→ **What you need to do**
Reproduce the data verbatim, starting at its first line and ending at the line that contains "[x=1460, y=276]", including both of those lines.
---------- Given information ----------
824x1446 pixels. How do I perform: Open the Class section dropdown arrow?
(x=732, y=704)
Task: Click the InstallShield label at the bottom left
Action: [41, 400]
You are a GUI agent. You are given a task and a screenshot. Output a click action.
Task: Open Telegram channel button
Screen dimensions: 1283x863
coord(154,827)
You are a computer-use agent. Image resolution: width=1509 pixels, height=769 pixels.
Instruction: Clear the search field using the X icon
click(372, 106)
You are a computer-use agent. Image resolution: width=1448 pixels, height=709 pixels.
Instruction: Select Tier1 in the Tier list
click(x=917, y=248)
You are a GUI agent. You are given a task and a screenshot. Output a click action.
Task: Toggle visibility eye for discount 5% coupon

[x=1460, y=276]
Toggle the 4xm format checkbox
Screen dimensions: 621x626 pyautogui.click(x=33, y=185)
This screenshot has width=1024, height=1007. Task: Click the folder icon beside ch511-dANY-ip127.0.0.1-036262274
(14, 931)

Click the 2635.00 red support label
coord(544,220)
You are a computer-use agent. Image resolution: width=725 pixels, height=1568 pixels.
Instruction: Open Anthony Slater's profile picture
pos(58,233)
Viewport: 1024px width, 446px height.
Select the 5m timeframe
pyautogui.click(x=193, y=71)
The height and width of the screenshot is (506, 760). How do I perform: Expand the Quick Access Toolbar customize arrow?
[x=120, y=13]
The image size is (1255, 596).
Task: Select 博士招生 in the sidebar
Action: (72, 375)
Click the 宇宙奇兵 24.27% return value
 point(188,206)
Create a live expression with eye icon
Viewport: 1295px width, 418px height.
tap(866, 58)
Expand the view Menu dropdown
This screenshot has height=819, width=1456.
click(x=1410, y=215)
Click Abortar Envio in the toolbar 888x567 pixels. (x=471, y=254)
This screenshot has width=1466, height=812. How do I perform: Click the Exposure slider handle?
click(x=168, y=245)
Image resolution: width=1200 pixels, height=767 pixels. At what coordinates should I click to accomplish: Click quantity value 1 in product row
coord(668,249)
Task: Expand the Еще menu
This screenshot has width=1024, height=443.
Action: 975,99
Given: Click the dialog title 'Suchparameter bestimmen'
----------
→ **Written response**
824x1446 pixels. How do I perform: Open the Class section dropdown arrow?
(x=732, y=704)
Task: Click the InstallShield label at the bottom left
Action: [41, 400]
You are a GUI agent. You are given a task and a screenshot. Output a click action.
Task: Open Telegram channel button
Screen dimensions: 1283x863
coord(154,827)
You are a computer-use agent. Image resolution: width=1509 pixels, height=769 pixels.
Instruction: Clear the search field using the X icon
click(372, 106)
You are a computer-use agent. Image resolution: width=1448 pixels, height=709 pixels.
Instruction: Select Tier1 in the Tier list
click(x=917, y=248)
You are a GUI agent. You are given a task and a screenshot. Output a click action.
Task: Toggle visibility eye for discount 5% coupon

[x=1460, y=276]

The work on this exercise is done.